Wie unsere Zeitung erfuhr, sollte durch die Wahl aller Richter-Anwärter eine größere Aufruhr verhindert werden. Zeigte sich hier das Gremium mit Landrat Roland Bernhard an der Spitze als konfliktscheu? „Die Vorschläge der Fraktionen wurden durch die Verwaltung auf die Wählbarkeitsvoraussetzungen geprüft“, lässt Bernhard mitteilen. Kreisverwaltung und Kreistag hätten das Verfahren „rechtlich einwandfrei“ geführt.
Thomas Hartung sitzt im Kreistag, im Leonberger Gemeinderat und ist Kreisverbandspressesprecher der AfD. Foto: picture alliance / dpa
Auf der nicht-öffentlichen Liste, die unserer Redaktion vorliegt, steht bei der AfD neben sechs politisch relativ unscheinbaren Kandidaten eben auch Thomas Hartung. Der Leonberger hatte bereits 2024 versucht, für eine ehrenamtliche Richterstelle gewählt zu werden – seinerzeit am Verfassungsgerichtshof Stuttgart. Doch die Landtagsfraktionen verweigerten ihm die Stimme wegen diskriminierender Aussagen in der Vergangenheit. Eine Klage der AfD wegen der Nichtwahl Hartungs wies der Verfassungsgerichtshof Ende Juli 2025 zurück.

Datensätze zum Auffinden angezeigter Elemente:

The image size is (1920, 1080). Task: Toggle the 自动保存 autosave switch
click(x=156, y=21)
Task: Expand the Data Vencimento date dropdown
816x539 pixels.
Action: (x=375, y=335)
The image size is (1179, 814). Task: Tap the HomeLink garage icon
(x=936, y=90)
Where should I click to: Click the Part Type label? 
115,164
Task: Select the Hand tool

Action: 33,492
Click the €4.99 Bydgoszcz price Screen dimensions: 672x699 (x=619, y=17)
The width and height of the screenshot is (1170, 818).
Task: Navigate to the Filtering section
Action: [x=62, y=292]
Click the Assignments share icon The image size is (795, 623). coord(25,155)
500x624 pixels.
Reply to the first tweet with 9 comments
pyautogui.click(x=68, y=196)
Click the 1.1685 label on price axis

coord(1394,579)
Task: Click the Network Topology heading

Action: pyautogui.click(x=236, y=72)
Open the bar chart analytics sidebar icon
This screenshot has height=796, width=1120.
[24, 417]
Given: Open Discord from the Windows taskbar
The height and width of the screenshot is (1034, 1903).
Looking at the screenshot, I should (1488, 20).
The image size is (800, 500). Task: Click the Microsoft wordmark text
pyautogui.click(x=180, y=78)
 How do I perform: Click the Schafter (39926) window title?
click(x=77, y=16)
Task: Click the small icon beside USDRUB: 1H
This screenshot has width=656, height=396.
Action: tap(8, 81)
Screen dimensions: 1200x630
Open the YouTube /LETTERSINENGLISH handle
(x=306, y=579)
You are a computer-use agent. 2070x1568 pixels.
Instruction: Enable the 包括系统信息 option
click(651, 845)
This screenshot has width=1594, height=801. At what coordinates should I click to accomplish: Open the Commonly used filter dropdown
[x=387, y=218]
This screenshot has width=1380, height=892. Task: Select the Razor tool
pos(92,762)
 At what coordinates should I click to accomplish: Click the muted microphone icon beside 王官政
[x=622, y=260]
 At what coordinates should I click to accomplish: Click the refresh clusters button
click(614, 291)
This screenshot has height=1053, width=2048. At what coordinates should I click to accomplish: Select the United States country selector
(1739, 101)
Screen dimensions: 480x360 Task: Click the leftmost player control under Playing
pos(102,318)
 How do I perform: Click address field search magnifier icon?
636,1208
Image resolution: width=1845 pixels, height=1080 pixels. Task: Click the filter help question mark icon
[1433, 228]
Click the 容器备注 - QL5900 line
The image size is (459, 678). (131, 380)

**AUFGABEN ZUR ÜBUNG**
• a. Wann wies der Verfassungsgerichtshof laut dem Artikel über die Richterwahl die Klage der AfD wegen der Nichtwahl Hartungs zurück?
• b. Schreiben Sie aus dem Artikel über die Richterwahl alles von „Thomas Hartung sitzt“ bis hinunter zu „Juli 2025 zurück.“ wortgetreu ab.

**ERGEBNISSE DER ÜBUNG**
• a. Ende Juli 2025

• b.
Thomas Hartung sitzt im Kreistag, im Leonberger Gemeinderat und ist Kreisverbandspressesprecher der AfD. Foto: picture alliance / dpa
Auf der nicht-öffentlichen Liste, die unserer Redaktion vorliegt, steht bei der AfD neben sechs politisch relativ unscheinbaren Kandidaten eben auch Thomas Hartung. Der Leonberger hatte bereits 2024 versucht, für eine ehrenamtliche Richterstelle gewählt zu werden – seinerzeit am Verfassungsgerichtshof Stuttgart. Doch die Landtagsfraktionen verweigerten ihm die Stimme wegen diskriminierender Aussagen in der Vergangenheit. Eine Klage der AfD wegen der Nichtwahl Hartungs wies der Verfassungsgerichtshof Ende Juli 2025 zurück.